O assassinato da grávida do Barreiro levanta, por isso, várias questões urgentes: Como é possível proteger eficazmente mulheres em situações de risco? Porque continuam a falhar os mecanismos de sinalização e intervenção? Que papel desempenham os serviços de saúde mental na prevenção deste tipo de violência?

O diagnóstico de esquizofrenia do agressor é, sem dúvida, um fator relevante. No entanto, também levanta outras inquietações. Havia algum histórico clínico? Alguma instituição estava a acompanhar este homem? A resposta, até hoje, permanece vaga. Sabe-se que o arguido já tinha demonstrado comportamentos paranoicos e tendências agressivas, mas não existia acompanhamento médico formal. O crime, portanto, foi também o culminar de um abandono institucional.

A violência doméstica em Portugal continua a ser, em muitos casos, um problema invisível. As vítimas sentem-se frequentemente desamparadas, envergonhadas ou mesmo culpadas. E, muitas vezes, os alertas são desvalorizados pelas autoridades. A resposta do Estado tende a ser reativa, em vez de preventiva.

A ministra da Justiça à data dos factos, bem como representantes de organizações não-governamentais como a APAV (Associação Portuguesa de Apoio à Vítima), reiteraram a necessidade de reforçar os mecanismos de proteção, nomeadamente os sistemas de vigilância eletrónica para agressores, os serviços de apoio psicológico para vítimas, e a formação especializada para magistrados e forças de segurança.

Do ponto de vista legal, o ordenamento jurídico português prevê medidas como a aplicação de pulseiras eletrónicas, ordens de afastamento e casas-abrigo. No entanto, a eficácia destas medidas depende da sua aplicação atempada e do reconhecimento precoce do risco. No caso da mulher assassinada no Barreiro, não há registo de queixas anteriores. Isto reforça a importância de redes de apoio comunitárias, como vizinhos, colegas de trabalho e amigos, estarem atentos a sinais de alerta.

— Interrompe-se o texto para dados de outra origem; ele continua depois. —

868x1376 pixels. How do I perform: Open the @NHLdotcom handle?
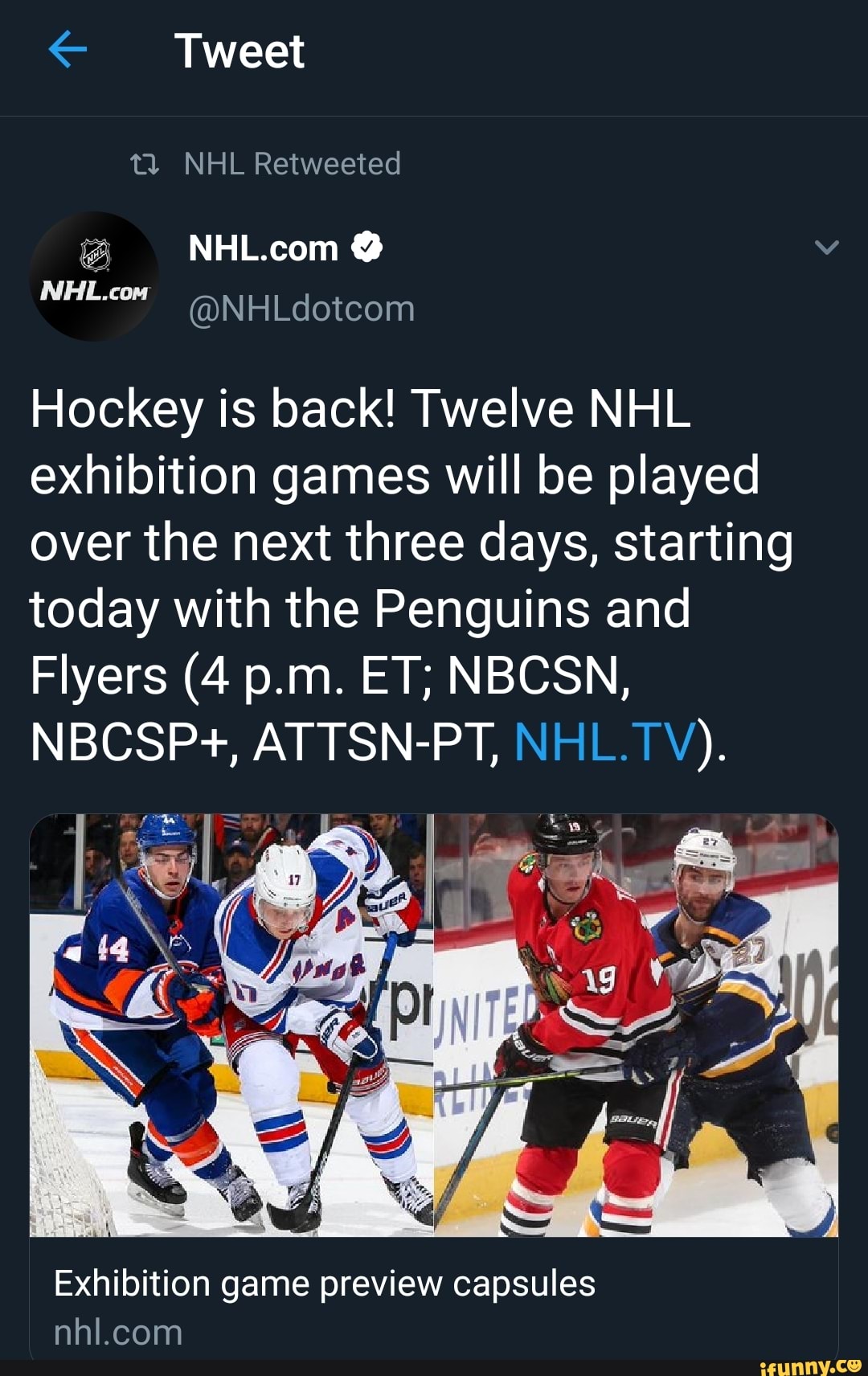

A morte desta mulher, grávida de sete meses, é uma tragédia em múltiplas camadas: pessoal, social, institucional e simbólica. Representa o falhanço de todos os que, direta ou indiretamente, poderiam ter evitado este desfecho. Mas também serve como ponto de partida para uma reflexão urgente sobre a necessidade de reformar os sistemas de apoio às vítimas e de saúde mental em Portugal.

O funeral da vítima foi realizado discretamente, num ambiente carregado de dor e consternação. Não apenas por parte da família, mas de toda a comunidade. O silêncio que tomou conta da cidade nos dias seguintes era mais eloquente do que qualquer grito. Um silêncio que dizia: “já chega”. Um silêncio que pedia justiça, empatia, e mudança.

Porque cada mulher assassinada representa uma derrota coletiva. Cada bebé que não chega a nascer por causa da violência é uma ferida aberta na consciência de um país. E cada agressor não tratado, não vigiado, não responsabilizado, é uma ameaça em potência.

Que a memória desta mulher não seja esquecida. Que a sua morte — e a do filho que nunca chegou a nascer — nos sirva como um grito de alerta. Que sirva para que outras mulheres, hoje vivas e em risco, possam ser salvas a tempo. Antes que seja tarde demais.